▶ _EXERCISE PROMPT_:
Reproduce the records below without any change, beginning with the line that contains "This screenshot has height=395, width=800." and continuing through the line that contains "click(133, 291)".

▶ _PROVIDED INFORMATION_:

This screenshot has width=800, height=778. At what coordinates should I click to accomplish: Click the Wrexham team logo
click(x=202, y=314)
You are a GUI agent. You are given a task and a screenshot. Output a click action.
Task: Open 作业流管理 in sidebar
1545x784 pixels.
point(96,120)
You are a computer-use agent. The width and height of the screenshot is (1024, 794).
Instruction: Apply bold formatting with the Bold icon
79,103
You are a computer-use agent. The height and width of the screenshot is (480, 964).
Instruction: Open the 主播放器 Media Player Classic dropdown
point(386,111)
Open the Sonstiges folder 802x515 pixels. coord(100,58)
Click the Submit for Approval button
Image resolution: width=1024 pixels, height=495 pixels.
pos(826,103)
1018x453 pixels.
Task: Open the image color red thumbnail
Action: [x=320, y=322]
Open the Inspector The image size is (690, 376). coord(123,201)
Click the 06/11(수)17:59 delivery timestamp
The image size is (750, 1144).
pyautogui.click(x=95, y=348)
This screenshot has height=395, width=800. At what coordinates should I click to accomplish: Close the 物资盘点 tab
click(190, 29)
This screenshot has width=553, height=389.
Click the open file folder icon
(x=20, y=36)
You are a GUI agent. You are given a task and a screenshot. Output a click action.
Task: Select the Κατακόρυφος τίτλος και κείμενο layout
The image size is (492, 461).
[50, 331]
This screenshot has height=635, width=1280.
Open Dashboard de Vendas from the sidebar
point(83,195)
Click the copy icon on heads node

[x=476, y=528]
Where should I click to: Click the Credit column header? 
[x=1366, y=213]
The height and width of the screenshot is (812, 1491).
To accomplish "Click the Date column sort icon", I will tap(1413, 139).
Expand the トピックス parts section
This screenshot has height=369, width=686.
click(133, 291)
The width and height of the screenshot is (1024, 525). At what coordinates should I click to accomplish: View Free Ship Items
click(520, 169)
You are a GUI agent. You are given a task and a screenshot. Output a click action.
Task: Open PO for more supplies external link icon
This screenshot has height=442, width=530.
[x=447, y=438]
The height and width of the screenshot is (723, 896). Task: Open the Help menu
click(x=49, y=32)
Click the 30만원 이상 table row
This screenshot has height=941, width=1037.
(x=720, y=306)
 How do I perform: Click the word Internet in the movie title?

▶ _ANSWER TO THIS EXERCISE_:
This screenshot has height=395, width=800. At what coordinates should I click to accomplish: Close the 物资盘点 tab
click(190, 29)
This screenshot has width=553, height=389.
Click the open file folder icon
(x=20, y=36)
You are a GUI agent. You are given a task and a screenshot. Output a click action.
Task: Select the Κατακόρυφος τίτλος και κείμενο layout
The image size is (492, 461).
[50, 331]
This screenshot has height=635, width=1280.
Open Dashboard de Vendas from the sidebar
point(83,195)
Click the copy icon on heads node

[x=476, y=528]
Where should I click to: Click the Credit column header? 
[x=1366, y=213]
The height and width of the screenshot is (812, 1491).
To accomplish "Click the Date column sort icon", I will tap(1413, 139).
Expand the トピックス parts section
This screenshot has height=369, width=686.
click(133, 291)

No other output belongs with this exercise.